Sen. Parent: Dunwoody rep said he would sponsor LaVista Hills bill
The phones were buzzing down at the office of state Rep. Tom Taylor, R-Dunwoody, after a group opposed to the current cityhood process identified him as the sponsor of a bill setting a referendum on the proposed city of LaVista Hills.
The proposed city is not in Taylor’s district. Taylor has not responded to a call seeking comment about whether he intends to sponsor the legislation.
Mary Kay Woodworth of LaVista Hills Yes said that the claim is not accurate.
“We’ve been talking to many legislators in DeKalb,” she said. “Nothing is confirmed at this time.”
State Rep. Scott Holcomb, D-Atlanta, also has been asked to sponsor the LaVista Hills bill. Unlike Taylor, he does represent the area in question, but he recently told Decaturish he hasn’t decided whether he will introduce the legislation.
DeKalb Strong said Taylor was the sponsor in an email sent to supporters on Feb. 24.
“The legislators elected by the ‘LaVista Hills’ area have heard from their constituents that they don’t want this new city,” the email says. “So now, a legislator from elsewhere, who we are not able to vote for (or vote out of office), is making vital decisions for our area.”
DeKalb Strong President Marjorie Snook said she got this information from state Sen. Elena Parent, D-SD 42.
“Tom Taylor told that to Elena Parent at a meeting last night,” Snook said.
Decaturish asked Parent if she was the source of the information, and she said that she was.
“He told me and a number of others that, but I do not know the latest,” Parent said. “Maybe he is changing his mind.”
Maybe. The woman who answered the phones at his office sounded a flustered when she said Taylor wasn’t available for comment. She didn’t know Taylor’s position on LaVista Hills and said she’s, “Gotten many calls from DeKalb Strong this morning.”
Time is evaporating for any cityhood legislation, which has to be introduced in one chamber of the legislature by March 13, known as Crossover Day. There are currently proposals to create several new cities. In addition to LaVista Hills, there are proposals for cities of Tucker, Greenhaven and Stonecrest. No bills have been introduced on behalf of any of the new cities.

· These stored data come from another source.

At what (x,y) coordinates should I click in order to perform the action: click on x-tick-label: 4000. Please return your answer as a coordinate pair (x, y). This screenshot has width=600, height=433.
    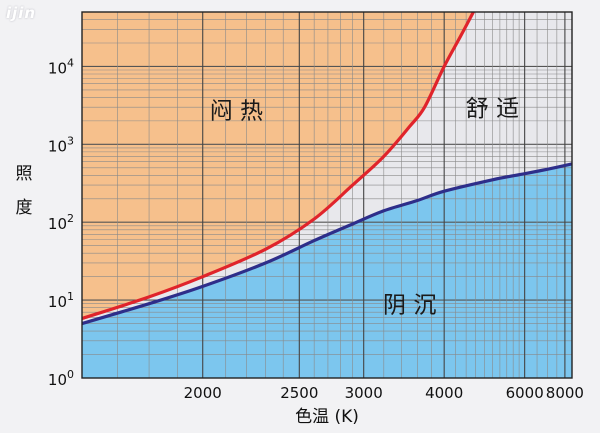
    Looking at the image, I should click on (444, 393).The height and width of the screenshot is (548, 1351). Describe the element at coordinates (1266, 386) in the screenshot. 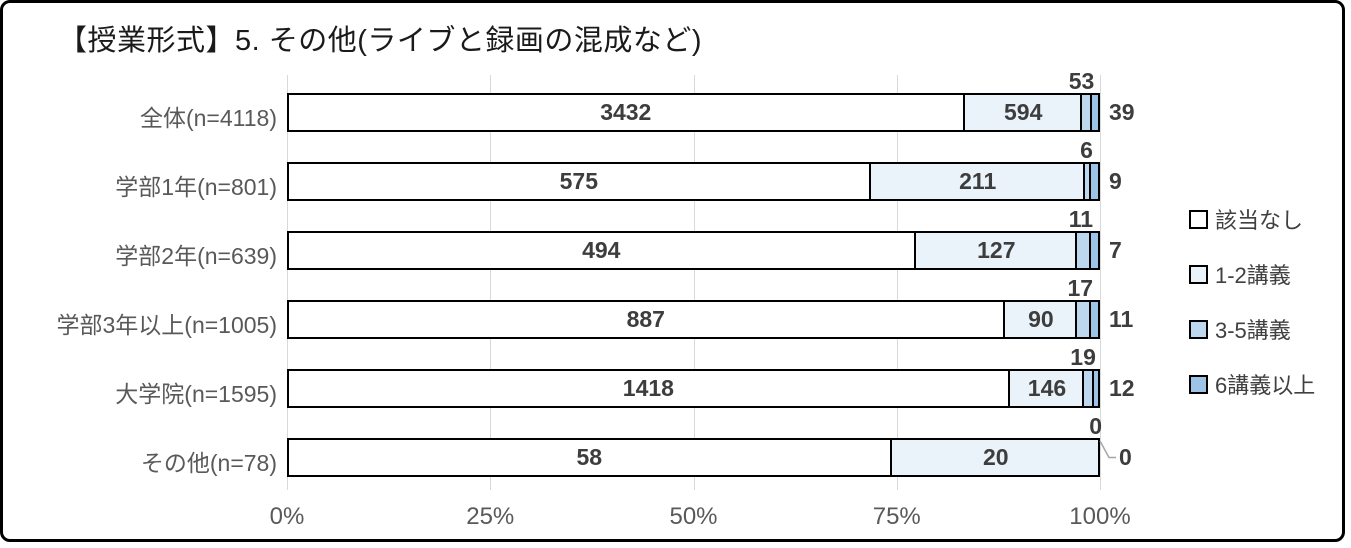

I see `legend-label: 6講義以上` at that location.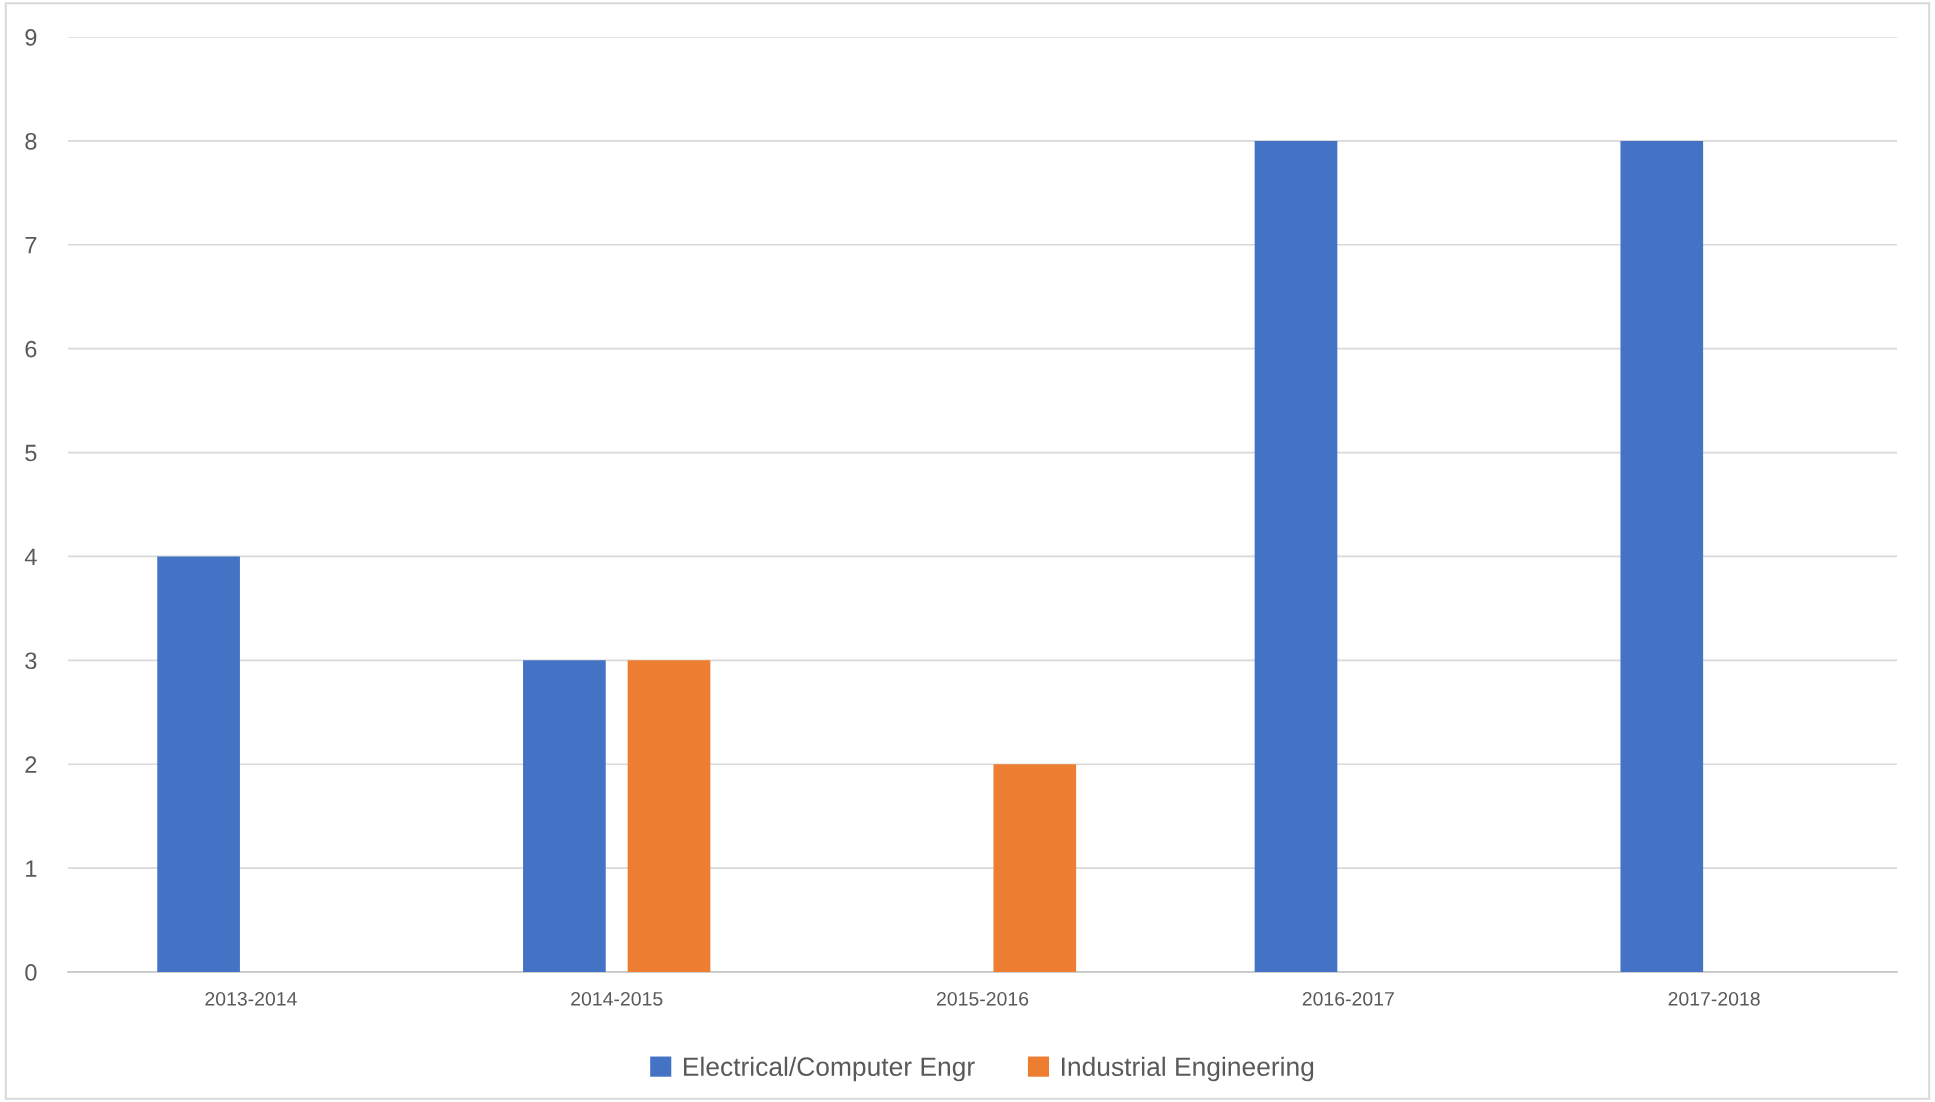  What do you see at coordinates (982, 998) in the screenshot?
I see `x-tick-label: 2015-2016` at bounding box center [982, 998].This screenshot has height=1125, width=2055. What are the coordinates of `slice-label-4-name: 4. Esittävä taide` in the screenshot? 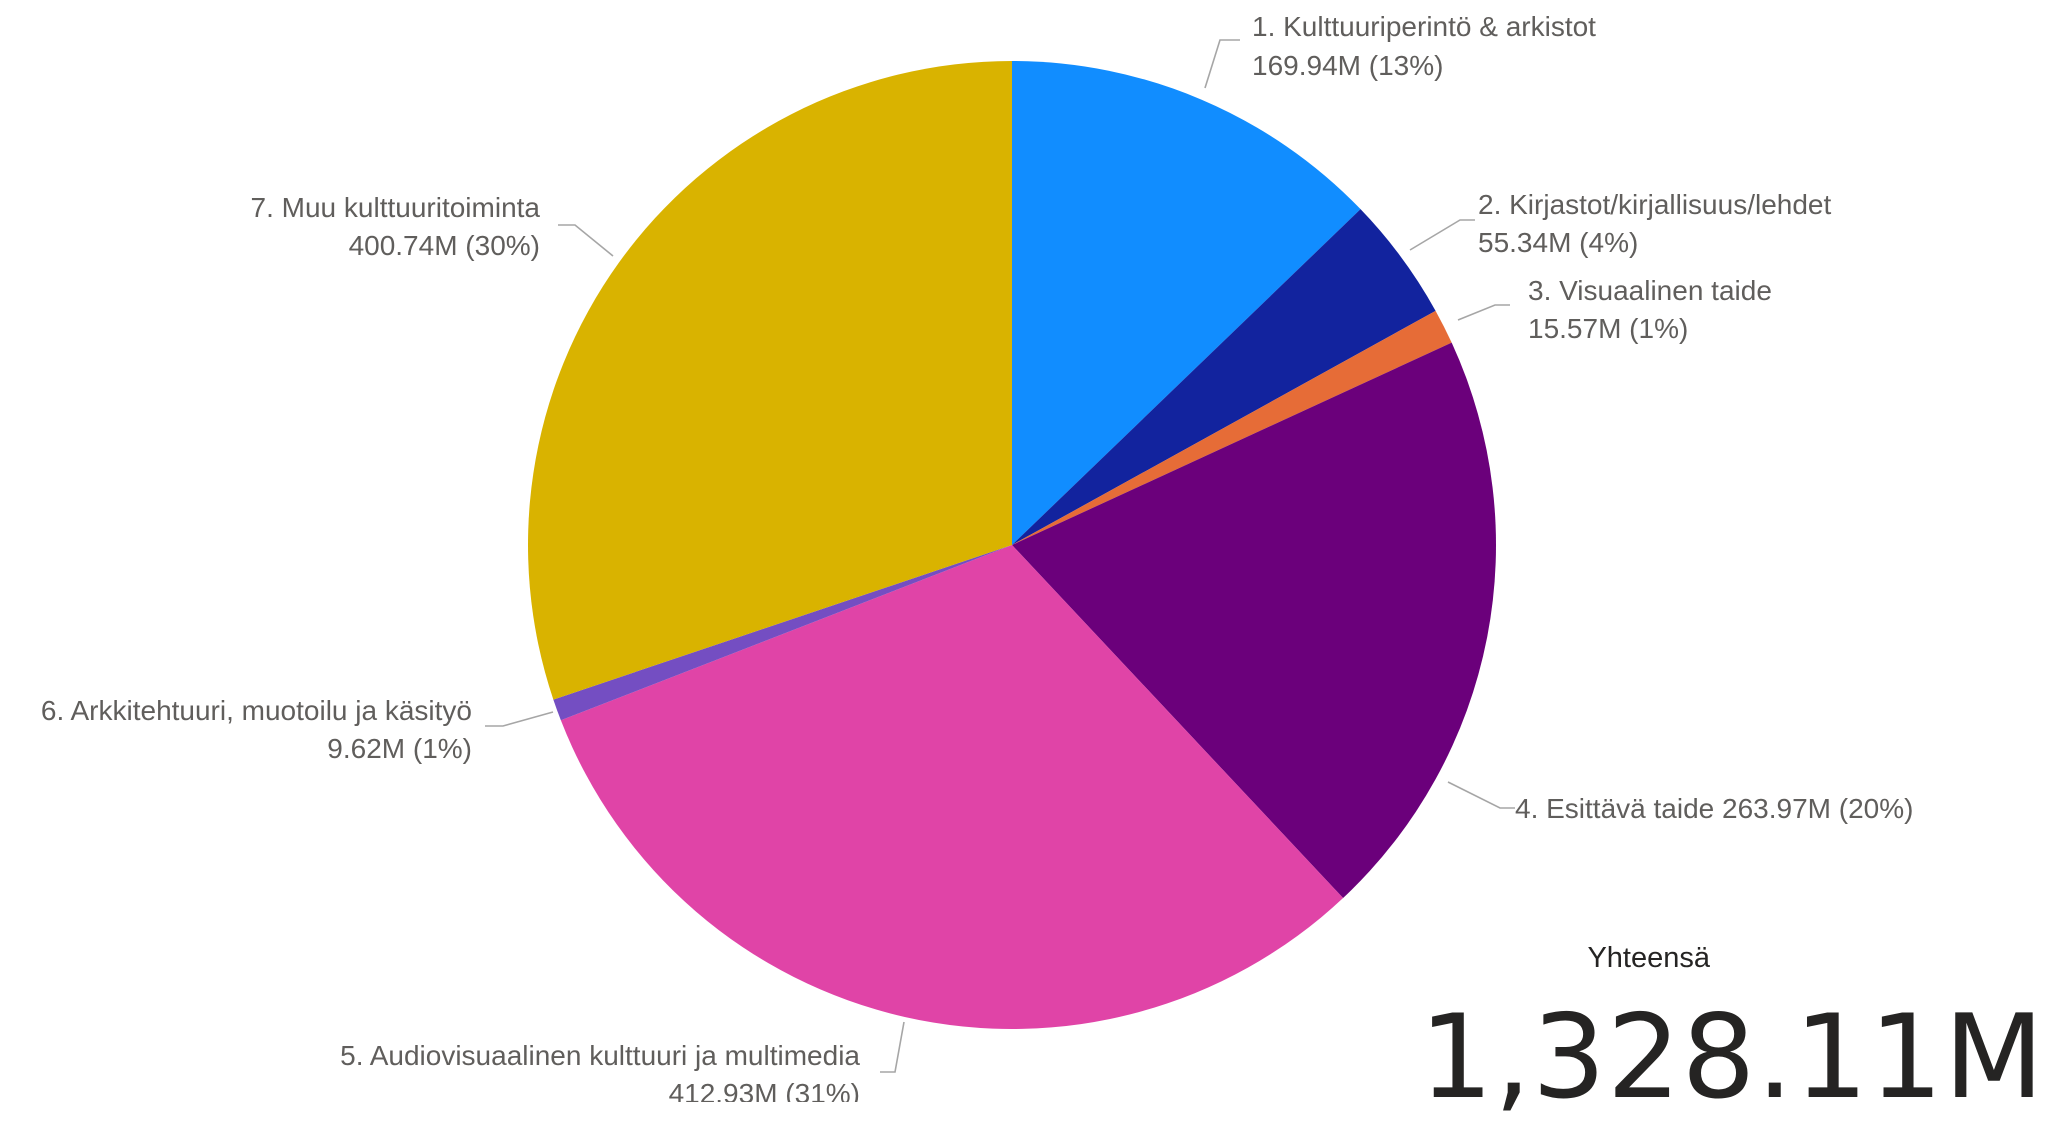 It's located at (1614, 808).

There are also proposals for annexations to expand the borders of existing cities. Decatur and Avondale Estates are pursuing their annexation plans. Another proposal, put forth by Together in Atlanta, would bring Druid Hills into the city of Atlanta. That map, which is based around the attendance zones of Briar Vista and Fernbank Elementary schools, is in conflict with a portion of the LaVista Hills map. Annexation bills can still move forward after Crossover Day, meaning they have a slightly longer legislative shelf life than cityhood.
But the likelihood of annexation bills are also in doubt. No one has introduced a bill on behalf of Decatur, Avondale or the TIA proposal. At a luncheon Monday, things got even more complicated when the DeKalb County delegation adopted rules for introducing annexation bills. While the delegation says the rules are the same as before, the rules make it clear that one representative could hold up an annexation proposal. A copy of the rules Decaturish saw at the meeting says that in addition to a simple majority, meaning the signatures of nine of 16 house members, annexation bills “shall include the signatures of all members who represent the areas concerned.”